The only game in recent memory I'd call unoptimize is Saints Row 2.  If you don't have a tri-core processor, don't even try to play it.


----------



## MadClown (Apr 28, 2009)

Fallout 3 has yet to crash on me, mabey i didnt play it long enough.

GTA 4 aint that bad compared to San Andreas when that came out.
Gears of War runs like butter.
All of the COD games are well optimized
Anything made by valve or using Valve's tech is 100% guaranteed to run at a million fps.
Far Cry 2 is a good example of how DX10 should be used, to bad it sucks.
Age of Empires 3 runs VERY good for how awesome it looks maxed out and how much shit can happen on screen.
Crysis is just too cool for us.
Anything from id is well optimized.
Now, Halo 2 is a mediocre port, shitty mouse support, bad scaling on lower hardware(not a prob for me lol) 360 buttons in place of kb buttons on the menus, poor netcode that was made with autoaim on the 360 controller in mind, i can go on.
S.T.A.L.K.E.R. aint that bad, runs like orgasm on the dx8 renderer


----------



## ArmoredCavalry (Apr 28, 2009)

ShadowFold said:


> Unreal 3 is abysmal honestly. Almost no native AA support(not like it matters, the games run like shit either way), games that use it run like ass and I personally don't think PhysX is all that great of an engine.
> It's meant for the console market, and it shows.

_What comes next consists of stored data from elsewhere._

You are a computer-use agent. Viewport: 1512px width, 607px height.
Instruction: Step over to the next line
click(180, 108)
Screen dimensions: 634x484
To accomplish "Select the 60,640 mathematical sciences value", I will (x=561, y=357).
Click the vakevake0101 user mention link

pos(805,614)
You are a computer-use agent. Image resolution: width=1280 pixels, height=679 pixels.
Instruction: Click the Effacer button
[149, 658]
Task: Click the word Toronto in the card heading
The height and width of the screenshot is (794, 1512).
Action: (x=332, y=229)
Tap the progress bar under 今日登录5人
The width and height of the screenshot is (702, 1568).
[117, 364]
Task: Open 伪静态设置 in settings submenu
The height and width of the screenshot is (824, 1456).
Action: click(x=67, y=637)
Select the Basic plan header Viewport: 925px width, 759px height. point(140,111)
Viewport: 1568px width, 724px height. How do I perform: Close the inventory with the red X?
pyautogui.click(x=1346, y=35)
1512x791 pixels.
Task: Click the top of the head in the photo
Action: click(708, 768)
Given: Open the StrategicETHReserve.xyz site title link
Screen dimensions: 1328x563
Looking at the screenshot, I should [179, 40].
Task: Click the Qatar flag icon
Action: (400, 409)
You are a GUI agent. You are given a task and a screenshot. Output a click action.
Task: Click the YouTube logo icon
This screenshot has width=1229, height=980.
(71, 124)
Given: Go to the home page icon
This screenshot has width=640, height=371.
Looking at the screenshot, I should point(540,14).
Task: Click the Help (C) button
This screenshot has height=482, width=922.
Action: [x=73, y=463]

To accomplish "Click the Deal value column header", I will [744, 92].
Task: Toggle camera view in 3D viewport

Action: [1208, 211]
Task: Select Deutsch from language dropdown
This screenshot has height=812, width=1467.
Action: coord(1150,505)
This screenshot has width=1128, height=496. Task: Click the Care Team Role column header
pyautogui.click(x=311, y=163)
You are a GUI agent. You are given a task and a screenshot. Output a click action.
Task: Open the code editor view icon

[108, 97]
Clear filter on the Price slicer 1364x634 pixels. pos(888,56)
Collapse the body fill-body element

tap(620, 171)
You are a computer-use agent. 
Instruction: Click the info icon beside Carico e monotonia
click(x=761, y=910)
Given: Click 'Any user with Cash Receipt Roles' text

Wait, what.... UT3 has always run amazingly well for me (if you don't count my old laptop with x1400)



MadClown said:


> All of the COD games are well optimized
> Anything made by valve or using Valve's tech is 100% guaranteed to run at a million fps.
> Far Cry 2 is a good example of how DX10 should be used, to bad it sucks.
> Age of Empires 3 runs VERY good for how awesome it looks maxed out and how much shit can happen on screen.



Yah, COD runs great, along with source engine games. Agree about FC2 (nice gfx and runs well, but gameplay sux big time)
Also, oddly enough AOE3 had a ton of stuttering for me, until I figured out I had to force Vsync off, and that it was ignoring the in game Vsync setting (go figure). Now I have no issues with it though, and it does look really nice (especially considering it is getting on in years).


----------



## EastCoasthandle (Apr 28, 2009)

What makes a game poorly optimized depends on how it's coded.  Take a look at this article some time ago regarding BF2.  



> It intrigued me why Intel CPUs have inferior performance in some games and in others they are on par with AMD.
> 
> Therefore, I have reverse-engineered Battlefield 2 game executable and come to the following conclusions:
> 
> ...




Times have changed since this article was written but the gist of it is simple; a game should fully utilize a cpu and all it has to offer.  The opposite end of the spectrum IMO is the release of a game called Ghost Busters which will utilize the CPU to do physics.

And lets not forget Quake 4 which came out with a patch (1.05 patch) to include Hyper-Threading improvements.  One of the 1st games I know of that did this successfully.  Although it took a few more patches to fix a few bugs.


----------



## sixor (Apr 28, 2009)

mercenaries 2, that crap is non optimezed like hell

also do not make me talk about matrix games, scarface, all nfs, tomb raider legend, gta san andreas

good games are, bioshock, ut3, gears of war, grid, pure, hl2


----------



## exon1 (Apr 28, 2009)

Gothic 3 pwns.






Srsly, the worst game ever.


----------



## Ongaku (Apr 28, 2009)

really? awww...

The Witcher before the Enhanced Edition patch was absolute crap...it took anywhere from 2-5 mins to load the next area back when I had 2 GB of RAM...played it with my 3.5GB and still....


----------



## DrPepper (Apr 28, 2009)

sixor said:


> mercenaries 2, that crap is non optimezed like hell
> 
> also do not make me talk about matrix games, scarface, all nfs, tomb raider legend, gta san andreas
> 
> good games are, bioshock, ut3, gears of war, grid, pure, hl2



Bioshock had a massive problem with amd cpu's and that you couldn't get past the first area also there was no talking or sound whatsoever. I don't know if it was a problem with AMD cpu's but when I changed my athlon for a q6600 it went away.


----------



## crtecha (Apr 28, 2009)

This is what i did to fix bioshock and the sound issue

http://doubleparity.net/2007/08/bioshock-no-sound


----------



## newtekie1 (Apr 28, 2009)

Most of the time, a person labels a game as "unoptimized" whenever their computer can't play it maxed out.  People expect every new game to run flawlessly on their hardware, even mid-range hardware.  And if it doesn't, the game gets labled as "unoptimized".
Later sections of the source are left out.